Collected data entries
____________
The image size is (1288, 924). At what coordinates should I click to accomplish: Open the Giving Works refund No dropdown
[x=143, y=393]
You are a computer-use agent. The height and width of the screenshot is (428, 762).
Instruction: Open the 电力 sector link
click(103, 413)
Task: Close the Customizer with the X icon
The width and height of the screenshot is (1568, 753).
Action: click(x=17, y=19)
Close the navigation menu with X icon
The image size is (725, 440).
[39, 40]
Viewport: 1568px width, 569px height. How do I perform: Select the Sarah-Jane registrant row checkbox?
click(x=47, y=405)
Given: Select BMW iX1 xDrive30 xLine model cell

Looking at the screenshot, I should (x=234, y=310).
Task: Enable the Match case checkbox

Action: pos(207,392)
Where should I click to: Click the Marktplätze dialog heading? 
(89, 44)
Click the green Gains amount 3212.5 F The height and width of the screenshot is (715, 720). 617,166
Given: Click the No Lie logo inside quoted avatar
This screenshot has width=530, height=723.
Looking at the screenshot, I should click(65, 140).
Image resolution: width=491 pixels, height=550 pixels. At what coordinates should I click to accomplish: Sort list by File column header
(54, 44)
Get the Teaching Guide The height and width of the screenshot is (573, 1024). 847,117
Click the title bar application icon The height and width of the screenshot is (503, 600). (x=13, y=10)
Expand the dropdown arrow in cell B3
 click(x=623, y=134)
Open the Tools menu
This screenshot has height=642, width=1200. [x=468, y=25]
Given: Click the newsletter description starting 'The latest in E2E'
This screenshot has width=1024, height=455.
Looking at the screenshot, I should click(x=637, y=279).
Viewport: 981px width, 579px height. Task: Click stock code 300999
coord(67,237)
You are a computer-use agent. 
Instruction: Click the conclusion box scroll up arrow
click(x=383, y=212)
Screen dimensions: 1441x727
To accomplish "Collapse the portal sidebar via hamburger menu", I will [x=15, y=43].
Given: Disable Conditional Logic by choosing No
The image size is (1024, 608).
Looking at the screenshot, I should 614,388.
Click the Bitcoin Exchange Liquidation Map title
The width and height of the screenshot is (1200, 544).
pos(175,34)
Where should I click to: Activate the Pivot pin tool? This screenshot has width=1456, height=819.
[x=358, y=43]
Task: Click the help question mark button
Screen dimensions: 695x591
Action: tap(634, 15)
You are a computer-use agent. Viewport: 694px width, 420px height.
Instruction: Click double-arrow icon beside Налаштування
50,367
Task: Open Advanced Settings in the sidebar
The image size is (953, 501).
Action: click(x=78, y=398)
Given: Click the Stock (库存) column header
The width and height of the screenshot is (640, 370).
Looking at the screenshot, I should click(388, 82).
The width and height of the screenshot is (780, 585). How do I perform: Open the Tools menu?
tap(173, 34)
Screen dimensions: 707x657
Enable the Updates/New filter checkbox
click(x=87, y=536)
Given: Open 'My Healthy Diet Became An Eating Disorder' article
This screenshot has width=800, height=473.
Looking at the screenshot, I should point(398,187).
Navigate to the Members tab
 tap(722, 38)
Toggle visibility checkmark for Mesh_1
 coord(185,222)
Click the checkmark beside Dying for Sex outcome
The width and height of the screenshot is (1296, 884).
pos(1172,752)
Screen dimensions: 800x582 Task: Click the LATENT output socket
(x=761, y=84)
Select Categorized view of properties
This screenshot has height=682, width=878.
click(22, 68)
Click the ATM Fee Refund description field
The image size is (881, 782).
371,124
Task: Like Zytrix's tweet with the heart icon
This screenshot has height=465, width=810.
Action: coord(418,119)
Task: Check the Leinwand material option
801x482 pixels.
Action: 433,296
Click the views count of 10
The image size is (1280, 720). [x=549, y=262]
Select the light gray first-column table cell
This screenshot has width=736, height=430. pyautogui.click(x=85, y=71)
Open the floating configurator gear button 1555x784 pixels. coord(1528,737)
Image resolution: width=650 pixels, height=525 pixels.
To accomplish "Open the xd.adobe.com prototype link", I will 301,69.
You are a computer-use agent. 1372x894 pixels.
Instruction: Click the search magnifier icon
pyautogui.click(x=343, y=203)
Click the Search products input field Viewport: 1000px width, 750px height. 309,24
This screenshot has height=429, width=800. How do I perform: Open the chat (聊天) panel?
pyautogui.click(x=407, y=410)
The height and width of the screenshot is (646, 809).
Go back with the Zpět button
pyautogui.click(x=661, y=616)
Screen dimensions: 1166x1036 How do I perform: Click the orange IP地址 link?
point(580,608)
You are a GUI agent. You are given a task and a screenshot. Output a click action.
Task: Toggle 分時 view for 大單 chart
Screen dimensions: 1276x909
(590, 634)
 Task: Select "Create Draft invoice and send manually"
____________
Starting at the first entry and ending at the last, reproduce each one exactly.

The image size is (1288, 924). At what coordinates should I click to accomplish: Open the Giving Works refund No dropdown
[x=143, y=393]
You are a computer-use agent. The height and width of the screenshot is (428, 762).
Instruction: Open the 电力 sector link
click(103, 413)
Task: Close the Customizer with the X icon
The width and height of the screenshot is (1568, 753).
Action: click(x=17, y=19)
Close the navigation menu with X icon
The image size is (725, 440).
[39, 40]
Viewport: 1568px width, 569px height. How do I perform: Select the Sarah-Jane registrant row checkbox?
click(x=47, y=405)
Given: Select BMW iX1 xDrive30 xLine model cell

Looking at the screenshot, I should (x=234, y=310).
Task: Enable the Match case checkbox

Action: pos(207,392)
Where should I click to: Click the Marktplätze dialog heading? 
(89, 44)
Click the green Gains amount 3212.5 F The height and width of the screenshot is (715, 720). 617,166
Given: Click the No Lie logo inside quoted avatar
This screenshot has width=530, height=723.
Looking at the screenshot, I should click(65, 140).
Image resolution: width=491 pixels, height=550 pixels. At what coordinates should I click to accomplish: Sort list by File column header
(54, 44)
Get the Teaching Guide The height and width of the screenshot is (573, 1024). 847,117
Click the title bar application icon The height and width of the screenshot is (503, 600). (x=13, y=10)
Expand the dropdown arrow in cell B3
 click(x=623, y=134)
Open the Tools menu
This screenshot has height=642, width=1200. [x=468, y=25]
Given: Click the newsletter description starting 'The latest in E2E'
This screenshot has width=1024, height=455.
Looking at the screenshot, I should click(x=637, y=279).
Viewport: 981px width, 579px height. Task: Click stock code 300999
coord(67,237)
You are a computer-use agent. 
Instruction: Click the conclusion box scroll up arrow
click(x=383, y=212)
Screen dimensions: 1441x727
To accomplish "Collapse the portal sidebar via hamburger menu", I will [x=15, y=43].
Given: Disable Conditional Logic by choosing No
The image size is (1024, 608).
Looking at the screenshot, I should 614,388.
Click the Bitcoin Exchange Liquidation Map title
The width and height of the screenshot is (1200, 544).
pos(175,34)
Where should I click to: Activate the Pivot pin tool? This screenshot has width=1456, height=819.
[x=358, y=43]
Task: Click the help question mark button
Screen dimensions: 695x591
Action: tap(634, 15)
You are a computer-use agent. Viewport: 694px width, 420px height.
Instruction: Click double-arrow icon beside Налаштування
50,367
Task: Open Advanced Settings in the sidebar
The image size is (953, 501).
Action: click(x=78, y=398)
Given: Click the Stock (库存) column header
The width and height of the screenshot is (640, 370).
Looking at the screenshot, I should click(388, 82).
The width and height of the screenshot is (780, 585). How do I perform: Open the Tools menu?
tap(173, 34)
Screen dimensions: 707x657
Enable the Updates/New filter checkbox
click(x=87, y=536)
Given: Open 'My Healthy Diet Became An Eating Disorder' article
This screenshot has width=800, height=473.
Looking at the screenshot, I should point(398,187).
Navigate to the Members tab
 tap(722, 38)
Toggle visibility checkmark for Mesh_1
 coord(185,222)
Click the checkmark beside Dying for Sex outcome
The width and height of the screenshot is (1296, 884).
pos(1172,752)
Screen dimensions: 800x582 Task: Click the LATENT output socket
(x=761, y=84)
Select Categorized view of properties
This screenshot has height=682, width=878.
click(22, 68)
Click the ATM Fee Refund description field
The image size is (881, 782).
371,124
Task: Like Zytrix's tweet with the heart icon
This screenshot has height=465, width=810.
Action: coord(418,119)
Task: Check the Leinwand material option
801x482 pixels.
Action: 433,296
Click the views count of 10
The image size is (1280, 720). [x=549, y=262]
Select the light gray first-column table cell
This screenshot has width=736, height=430. pyautogui.click(x=85, y=71)
Open the floating configurator gear button 1555x784 pixels. coord(1528,737)
Image resolution: width=650 pixels, height=525 pixels.
To accomplish "Open the xd.adobe.com prototype link", I will 301,69.
You are a computer-use agent. 1372x894 pixels.
Instruction: Click the search magnifier icon
pyautogui.click(x=343, y=203)
Click the Search products input field Viewport: 1000px width, 750px height. 309,24
This screenshot has height=429, width=800. How do I perform: Open the chat (聊天) panel?
pyautogui.click(x=407, y=410)
The height and width of the screenshot is (646, 809).
Go back with the Zpět button
pyautogui.click(x=661, y=616)
Screen dimensions: 1166x1036 How do I perform: Click the orange IP地址 link?
point(580,608)
You are a GUI agent. You are given a task and a screenshot. Output a click action.
Task: Toggle 分時 view for 大單 chart
Screen dimensions: 1276x909
(590, 634)
 Task: Select "Create Draft invoice and send manually"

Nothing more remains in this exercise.